Format: PS2
Take 2 Interactive

5 026555 305266
Age Restrictions: 12+
24 February 2006

Set in old Europe, the player takes on the role of the seductive princess Allura, who after being framed for her father's murder, is forced to flee the castle to take refuge from those that are out to kill her. Allura, along with her maid Rachel, escape to the Black Forest, where an evil spell from the devil transforms Allura into a trap master, an evil temptress that uses deadly traps to avenge her enemies. Returning to the castle with the devil as her guide and on a mission of vengeance, Allura uses her wicked strategy and skill to set up gruesome medieval traps to lure her enemies in and then destroy them...
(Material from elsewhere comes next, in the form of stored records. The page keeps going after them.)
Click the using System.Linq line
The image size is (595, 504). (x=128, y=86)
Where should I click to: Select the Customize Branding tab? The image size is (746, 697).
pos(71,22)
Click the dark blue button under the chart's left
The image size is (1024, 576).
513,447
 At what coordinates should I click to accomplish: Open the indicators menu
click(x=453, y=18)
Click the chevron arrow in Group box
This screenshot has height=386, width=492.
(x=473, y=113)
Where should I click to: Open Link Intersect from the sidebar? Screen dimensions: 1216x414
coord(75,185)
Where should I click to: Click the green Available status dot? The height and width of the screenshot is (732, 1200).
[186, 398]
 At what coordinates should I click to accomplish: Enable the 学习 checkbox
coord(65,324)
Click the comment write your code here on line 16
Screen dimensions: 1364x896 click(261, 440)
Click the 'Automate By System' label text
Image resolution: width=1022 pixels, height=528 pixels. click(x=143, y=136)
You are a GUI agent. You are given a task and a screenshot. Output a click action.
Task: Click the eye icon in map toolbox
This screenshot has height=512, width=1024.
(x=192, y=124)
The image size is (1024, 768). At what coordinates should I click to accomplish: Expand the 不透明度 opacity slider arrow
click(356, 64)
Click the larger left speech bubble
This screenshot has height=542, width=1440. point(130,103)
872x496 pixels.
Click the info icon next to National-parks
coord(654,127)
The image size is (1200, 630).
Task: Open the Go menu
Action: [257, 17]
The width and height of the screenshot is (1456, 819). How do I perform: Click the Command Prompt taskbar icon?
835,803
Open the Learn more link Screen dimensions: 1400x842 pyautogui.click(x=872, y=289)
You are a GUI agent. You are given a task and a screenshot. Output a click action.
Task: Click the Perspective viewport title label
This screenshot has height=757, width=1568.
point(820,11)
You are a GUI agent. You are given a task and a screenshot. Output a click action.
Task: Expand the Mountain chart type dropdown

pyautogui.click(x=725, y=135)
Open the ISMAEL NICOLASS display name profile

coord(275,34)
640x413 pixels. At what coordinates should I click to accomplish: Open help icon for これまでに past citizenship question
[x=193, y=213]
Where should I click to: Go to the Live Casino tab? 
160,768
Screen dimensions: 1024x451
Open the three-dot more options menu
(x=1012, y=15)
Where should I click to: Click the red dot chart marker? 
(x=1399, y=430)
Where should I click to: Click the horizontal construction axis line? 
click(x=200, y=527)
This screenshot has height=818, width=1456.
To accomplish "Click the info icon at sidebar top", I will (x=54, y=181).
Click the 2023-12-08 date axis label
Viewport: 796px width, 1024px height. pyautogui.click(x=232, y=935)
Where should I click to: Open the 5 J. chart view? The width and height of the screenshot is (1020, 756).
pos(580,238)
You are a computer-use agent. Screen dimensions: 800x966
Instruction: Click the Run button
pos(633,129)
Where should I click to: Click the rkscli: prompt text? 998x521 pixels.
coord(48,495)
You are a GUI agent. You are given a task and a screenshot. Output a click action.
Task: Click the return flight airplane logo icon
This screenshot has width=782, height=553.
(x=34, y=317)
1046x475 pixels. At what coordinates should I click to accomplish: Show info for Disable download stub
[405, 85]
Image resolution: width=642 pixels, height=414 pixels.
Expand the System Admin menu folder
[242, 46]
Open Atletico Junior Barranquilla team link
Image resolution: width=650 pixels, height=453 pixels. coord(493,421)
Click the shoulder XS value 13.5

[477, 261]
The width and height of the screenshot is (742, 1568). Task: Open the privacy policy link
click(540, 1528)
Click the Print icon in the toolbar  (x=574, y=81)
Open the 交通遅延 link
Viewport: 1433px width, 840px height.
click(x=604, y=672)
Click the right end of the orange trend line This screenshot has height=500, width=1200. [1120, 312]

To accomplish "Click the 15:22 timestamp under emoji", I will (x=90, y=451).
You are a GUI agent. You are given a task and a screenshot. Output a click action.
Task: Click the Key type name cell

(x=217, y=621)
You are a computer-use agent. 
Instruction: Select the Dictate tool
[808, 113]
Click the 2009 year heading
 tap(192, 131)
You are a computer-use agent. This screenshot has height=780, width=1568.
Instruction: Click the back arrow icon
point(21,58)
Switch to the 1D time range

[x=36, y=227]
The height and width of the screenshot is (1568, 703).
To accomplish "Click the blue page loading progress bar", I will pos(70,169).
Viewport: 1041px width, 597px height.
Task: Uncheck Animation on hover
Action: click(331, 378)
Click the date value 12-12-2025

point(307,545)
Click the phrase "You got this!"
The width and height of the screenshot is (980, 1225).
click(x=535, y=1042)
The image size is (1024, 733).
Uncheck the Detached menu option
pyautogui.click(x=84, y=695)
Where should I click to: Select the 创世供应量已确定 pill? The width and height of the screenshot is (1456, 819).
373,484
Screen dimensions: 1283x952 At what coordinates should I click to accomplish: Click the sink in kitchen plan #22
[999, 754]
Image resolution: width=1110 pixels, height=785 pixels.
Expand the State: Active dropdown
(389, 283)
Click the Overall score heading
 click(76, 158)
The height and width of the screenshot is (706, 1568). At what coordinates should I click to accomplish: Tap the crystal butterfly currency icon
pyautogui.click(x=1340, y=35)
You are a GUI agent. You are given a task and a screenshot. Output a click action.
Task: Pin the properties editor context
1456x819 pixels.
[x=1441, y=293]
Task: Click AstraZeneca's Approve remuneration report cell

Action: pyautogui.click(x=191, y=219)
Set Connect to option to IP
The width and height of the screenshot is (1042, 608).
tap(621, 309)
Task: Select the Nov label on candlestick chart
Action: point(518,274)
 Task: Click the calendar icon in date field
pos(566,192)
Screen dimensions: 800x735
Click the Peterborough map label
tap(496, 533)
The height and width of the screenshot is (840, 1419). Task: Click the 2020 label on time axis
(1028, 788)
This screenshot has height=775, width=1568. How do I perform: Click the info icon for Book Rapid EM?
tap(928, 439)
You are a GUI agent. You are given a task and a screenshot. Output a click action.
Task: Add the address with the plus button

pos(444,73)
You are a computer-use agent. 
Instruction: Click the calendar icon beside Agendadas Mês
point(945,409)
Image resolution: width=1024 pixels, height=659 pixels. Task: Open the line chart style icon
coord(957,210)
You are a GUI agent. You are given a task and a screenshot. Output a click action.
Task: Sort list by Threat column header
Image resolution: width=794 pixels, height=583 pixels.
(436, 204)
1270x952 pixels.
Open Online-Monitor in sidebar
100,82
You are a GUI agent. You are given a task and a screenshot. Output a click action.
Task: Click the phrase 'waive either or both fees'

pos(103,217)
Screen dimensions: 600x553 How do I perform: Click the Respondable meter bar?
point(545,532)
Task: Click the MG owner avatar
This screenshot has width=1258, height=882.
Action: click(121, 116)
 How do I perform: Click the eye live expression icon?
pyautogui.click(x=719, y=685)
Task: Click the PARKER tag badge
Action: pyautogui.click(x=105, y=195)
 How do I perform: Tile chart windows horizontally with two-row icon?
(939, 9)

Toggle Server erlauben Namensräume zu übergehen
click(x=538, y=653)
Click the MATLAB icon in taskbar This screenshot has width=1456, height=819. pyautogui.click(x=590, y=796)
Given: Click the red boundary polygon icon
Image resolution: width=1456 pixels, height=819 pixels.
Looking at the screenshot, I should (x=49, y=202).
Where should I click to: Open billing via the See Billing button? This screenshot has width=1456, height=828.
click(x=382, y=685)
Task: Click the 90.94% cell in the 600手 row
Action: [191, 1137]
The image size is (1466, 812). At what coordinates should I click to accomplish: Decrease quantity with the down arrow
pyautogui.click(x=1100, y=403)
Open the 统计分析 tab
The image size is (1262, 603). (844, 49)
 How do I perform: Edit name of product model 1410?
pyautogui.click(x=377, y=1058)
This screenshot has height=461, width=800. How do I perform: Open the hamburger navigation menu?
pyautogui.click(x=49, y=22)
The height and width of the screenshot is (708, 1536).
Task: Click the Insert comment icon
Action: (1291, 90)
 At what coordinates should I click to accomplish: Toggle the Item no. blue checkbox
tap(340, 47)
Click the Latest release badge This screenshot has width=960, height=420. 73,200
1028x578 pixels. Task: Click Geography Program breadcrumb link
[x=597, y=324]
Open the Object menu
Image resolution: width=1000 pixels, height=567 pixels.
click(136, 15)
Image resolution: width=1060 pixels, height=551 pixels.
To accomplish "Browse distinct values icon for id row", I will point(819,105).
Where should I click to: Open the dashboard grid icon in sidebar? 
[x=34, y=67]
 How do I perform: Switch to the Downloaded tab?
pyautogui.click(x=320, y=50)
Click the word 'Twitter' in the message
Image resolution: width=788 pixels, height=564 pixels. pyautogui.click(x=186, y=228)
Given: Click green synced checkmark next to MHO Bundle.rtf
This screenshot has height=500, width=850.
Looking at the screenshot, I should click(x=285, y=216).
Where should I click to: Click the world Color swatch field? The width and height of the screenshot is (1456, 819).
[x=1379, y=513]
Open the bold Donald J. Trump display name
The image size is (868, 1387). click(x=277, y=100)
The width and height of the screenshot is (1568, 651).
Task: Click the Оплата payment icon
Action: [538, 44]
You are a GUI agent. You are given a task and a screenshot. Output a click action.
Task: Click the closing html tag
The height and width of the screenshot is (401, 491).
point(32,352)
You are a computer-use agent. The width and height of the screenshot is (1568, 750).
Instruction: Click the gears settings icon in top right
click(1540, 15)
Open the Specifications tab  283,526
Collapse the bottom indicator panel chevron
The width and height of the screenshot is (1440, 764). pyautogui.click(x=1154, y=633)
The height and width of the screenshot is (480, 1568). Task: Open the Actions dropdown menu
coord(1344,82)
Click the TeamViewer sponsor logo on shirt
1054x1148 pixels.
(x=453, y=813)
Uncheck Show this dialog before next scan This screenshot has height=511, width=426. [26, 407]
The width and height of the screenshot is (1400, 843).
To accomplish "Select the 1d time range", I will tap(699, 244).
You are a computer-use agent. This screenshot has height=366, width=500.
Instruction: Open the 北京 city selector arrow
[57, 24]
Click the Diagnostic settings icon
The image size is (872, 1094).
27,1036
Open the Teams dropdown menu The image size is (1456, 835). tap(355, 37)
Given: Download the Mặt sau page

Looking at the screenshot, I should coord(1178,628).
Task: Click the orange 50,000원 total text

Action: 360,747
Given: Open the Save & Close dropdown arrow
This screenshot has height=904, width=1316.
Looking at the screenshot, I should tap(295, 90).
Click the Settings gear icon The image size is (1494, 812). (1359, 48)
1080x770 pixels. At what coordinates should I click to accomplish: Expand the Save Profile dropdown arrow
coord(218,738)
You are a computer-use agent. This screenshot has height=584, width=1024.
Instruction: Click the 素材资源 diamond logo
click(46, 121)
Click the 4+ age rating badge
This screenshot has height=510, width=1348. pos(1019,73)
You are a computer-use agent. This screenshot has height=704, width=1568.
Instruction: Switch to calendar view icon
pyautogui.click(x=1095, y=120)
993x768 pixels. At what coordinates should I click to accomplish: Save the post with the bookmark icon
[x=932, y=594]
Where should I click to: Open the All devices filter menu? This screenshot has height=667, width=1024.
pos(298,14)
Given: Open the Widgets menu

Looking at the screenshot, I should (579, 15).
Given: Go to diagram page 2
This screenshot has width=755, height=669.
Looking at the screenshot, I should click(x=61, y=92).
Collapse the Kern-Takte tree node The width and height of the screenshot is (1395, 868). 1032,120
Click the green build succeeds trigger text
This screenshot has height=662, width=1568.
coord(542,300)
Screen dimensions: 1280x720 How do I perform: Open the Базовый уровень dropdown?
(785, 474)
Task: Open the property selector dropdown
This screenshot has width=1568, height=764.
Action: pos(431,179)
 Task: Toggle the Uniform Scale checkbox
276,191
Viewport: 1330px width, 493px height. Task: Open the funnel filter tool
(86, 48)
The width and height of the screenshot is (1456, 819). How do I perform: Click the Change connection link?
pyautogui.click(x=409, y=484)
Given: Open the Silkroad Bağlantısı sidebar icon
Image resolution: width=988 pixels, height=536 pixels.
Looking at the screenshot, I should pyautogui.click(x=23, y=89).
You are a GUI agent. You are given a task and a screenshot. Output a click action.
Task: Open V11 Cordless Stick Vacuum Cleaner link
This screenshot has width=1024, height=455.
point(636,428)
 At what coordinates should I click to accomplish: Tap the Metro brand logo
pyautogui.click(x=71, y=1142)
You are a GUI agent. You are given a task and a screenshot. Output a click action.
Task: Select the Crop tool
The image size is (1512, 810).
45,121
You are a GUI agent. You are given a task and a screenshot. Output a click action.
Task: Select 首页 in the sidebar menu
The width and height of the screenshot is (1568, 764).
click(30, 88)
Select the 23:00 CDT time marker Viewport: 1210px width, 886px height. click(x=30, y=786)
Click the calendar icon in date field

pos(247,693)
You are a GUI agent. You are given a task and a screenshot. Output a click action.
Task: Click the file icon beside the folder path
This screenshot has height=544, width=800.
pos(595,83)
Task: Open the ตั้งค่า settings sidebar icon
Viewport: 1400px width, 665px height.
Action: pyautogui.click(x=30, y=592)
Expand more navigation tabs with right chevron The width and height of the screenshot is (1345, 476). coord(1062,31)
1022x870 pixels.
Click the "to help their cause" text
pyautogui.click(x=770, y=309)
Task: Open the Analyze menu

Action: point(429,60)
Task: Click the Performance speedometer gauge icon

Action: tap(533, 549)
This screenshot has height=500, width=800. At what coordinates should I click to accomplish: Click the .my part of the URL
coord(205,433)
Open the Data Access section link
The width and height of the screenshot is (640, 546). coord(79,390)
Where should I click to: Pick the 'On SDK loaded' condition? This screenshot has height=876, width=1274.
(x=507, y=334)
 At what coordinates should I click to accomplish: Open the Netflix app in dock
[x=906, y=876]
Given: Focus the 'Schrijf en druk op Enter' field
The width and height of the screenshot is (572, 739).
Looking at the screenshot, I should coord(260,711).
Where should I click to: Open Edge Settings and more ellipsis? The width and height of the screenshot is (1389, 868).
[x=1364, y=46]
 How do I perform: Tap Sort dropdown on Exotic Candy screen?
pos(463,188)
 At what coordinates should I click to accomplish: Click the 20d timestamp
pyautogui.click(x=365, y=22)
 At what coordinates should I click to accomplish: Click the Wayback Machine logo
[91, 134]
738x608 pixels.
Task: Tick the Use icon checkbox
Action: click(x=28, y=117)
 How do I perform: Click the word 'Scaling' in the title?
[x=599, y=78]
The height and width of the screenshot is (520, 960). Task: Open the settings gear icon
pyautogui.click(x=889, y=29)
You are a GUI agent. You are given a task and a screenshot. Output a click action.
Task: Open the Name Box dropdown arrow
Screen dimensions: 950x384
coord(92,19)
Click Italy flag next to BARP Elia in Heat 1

Trapt, or Kagero 2: Dark Illusion as it's also known, is a bit of an odd game to pin down. While the basic premise is fun - set up traps to kill your enemies - it starts to get a little too repetitive a little too quickly.

You play the part of a princess who has been framed for the murder of her father, the king. Your maid, Rachel, saw everything and knows that you are not the guilty party - although who is going to believe a servant? As the palace send guards and other assorted characters after you, your quest is to kill them before they kill you, hoping that somewhere along the line you will be able to prove your innocence.

You can set a variety of traps that come in three main categories - traps that are sprung from the air, walls or ground. These include swinging pendulums, bombs and arrows that fly through the air. Or you can crush your enemies against a moving wall, or have them sucked towards a huge magnetic panel (if they are wearing a suit of armour).

My biggest moan (and it is a huge sticking point) is the fact that you can't change the camera controls to your exact preferences - you only get a choice of switching the horizontal or the vertical, not both. You get a choice of two control settings, but you can't change the horizontal and vertical control of the camera. If you're used to inverting the left and right control and the up and down movement, then you are going to be reaching for the off button before too long as it's essential in this game that you can quickly check where your enemy is in the room.

It also doesn't help that this game seems to offer little in the way of new and exciting levels. You'll keep on setting the same traps time and time again (because they take the most health off your enemies) and be reluctant to move on and try other things (or move to other rooms).

As the most satisfying element is setting traps and watching the enemy get clobbered, maybe a better game to buy would be Spy Vs Spy. This is certainly a game I'd advise trying before buying.